相続放棄とアパートの片付けについて
1 亡くなった方のものは原則処分してはいけない!
亡くなった方(被相続人といいます)が住んでいたアパート内にある物については、原則、処分してはいけません。
亡くなった方の物を処分してしまうと、法律上、相続したとみなされ、相続放棄ができなくなる場合があります。
また、亡くなった方と同居していた場合で、亡くなった方の物か、同居していた方の物かわからない場合は、そのままにしておく方が安全です。
なお、被相続人の物を処分するのではなく、単純に整理する場合や、アパート内の掃除をする分については問題ありません。

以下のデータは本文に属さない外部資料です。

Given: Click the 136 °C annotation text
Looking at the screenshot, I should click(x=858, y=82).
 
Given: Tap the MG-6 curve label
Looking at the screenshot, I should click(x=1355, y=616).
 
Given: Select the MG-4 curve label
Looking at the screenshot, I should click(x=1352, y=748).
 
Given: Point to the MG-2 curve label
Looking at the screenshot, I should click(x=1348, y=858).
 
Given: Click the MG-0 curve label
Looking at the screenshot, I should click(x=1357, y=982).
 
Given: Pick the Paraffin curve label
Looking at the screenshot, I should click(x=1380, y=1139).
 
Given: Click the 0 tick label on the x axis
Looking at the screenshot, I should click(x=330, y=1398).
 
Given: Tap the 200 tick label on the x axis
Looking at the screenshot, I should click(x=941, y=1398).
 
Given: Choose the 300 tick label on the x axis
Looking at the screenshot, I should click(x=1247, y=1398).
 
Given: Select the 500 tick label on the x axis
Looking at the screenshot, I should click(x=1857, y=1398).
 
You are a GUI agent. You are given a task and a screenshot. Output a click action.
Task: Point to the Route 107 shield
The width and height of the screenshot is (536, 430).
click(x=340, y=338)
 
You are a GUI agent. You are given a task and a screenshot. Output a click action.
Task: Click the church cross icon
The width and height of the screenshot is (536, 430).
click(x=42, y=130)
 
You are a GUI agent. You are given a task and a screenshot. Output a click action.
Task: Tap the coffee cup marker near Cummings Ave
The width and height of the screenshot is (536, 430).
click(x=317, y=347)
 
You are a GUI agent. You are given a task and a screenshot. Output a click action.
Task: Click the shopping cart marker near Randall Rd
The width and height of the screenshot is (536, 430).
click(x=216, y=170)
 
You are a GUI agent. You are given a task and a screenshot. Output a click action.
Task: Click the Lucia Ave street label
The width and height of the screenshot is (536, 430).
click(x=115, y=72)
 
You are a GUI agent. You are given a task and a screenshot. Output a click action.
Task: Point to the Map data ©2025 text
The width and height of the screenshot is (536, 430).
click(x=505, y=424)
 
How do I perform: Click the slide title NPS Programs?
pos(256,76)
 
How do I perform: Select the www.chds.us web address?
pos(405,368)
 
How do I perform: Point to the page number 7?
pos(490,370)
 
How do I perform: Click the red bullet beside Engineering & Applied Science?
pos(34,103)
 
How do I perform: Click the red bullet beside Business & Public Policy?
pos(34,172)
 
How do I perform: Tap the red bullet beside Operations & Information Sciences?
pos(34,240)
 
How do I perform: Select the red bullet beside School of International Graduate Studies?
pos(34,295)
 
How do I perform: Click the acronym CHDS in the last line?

つまり、被相続人の物を捨ててしまったり、売ってお金に変えてしまったりした場合に、相続放棄ができなくなる可能性があるということです。
2 例外的に処分してもいい場合
例外的に、財産的な価値がないものについては、処分しても問題ありません。
例えば、生ゴミなどのゴミは処分していただいて構いません。
もっとも、財産的価値がないと思って処分しても、実は財産的価値があったという場合があり得ますので、処分していいかどうかは、専門家に相談することをおすすめします。
3 アパートの解約
アパート内の片付けだけでなく、アパートの解約もしてしまう方がいます。
しかし、アパートの契約を解約してしまうと、相続放棄ができなくなる可能性があります。
この点について、ネットの記事や相続についてあまり詳しくない専門家は、「アパートを解約しても問題ない」と言っていることがあります。
しかし、アパートを解約した場合の相続放棄への影響については、裁判上はっきりしていません。
そのため、今後の状況次第では、アパートの解約をしてしまうと相続放棄ができなくなる可能性も十分ありますので、慎重を期すためにも、アパートの解約はしない方が良いでしょう。
このように、相続放棄を行う場合は、アパートの片付けについてどこまで行っていいのかが曖昧なところが多々あります。
そのため、少しでも不安な場合は、相続放棄を得意としている弁護士にご相談されることをおすすめします。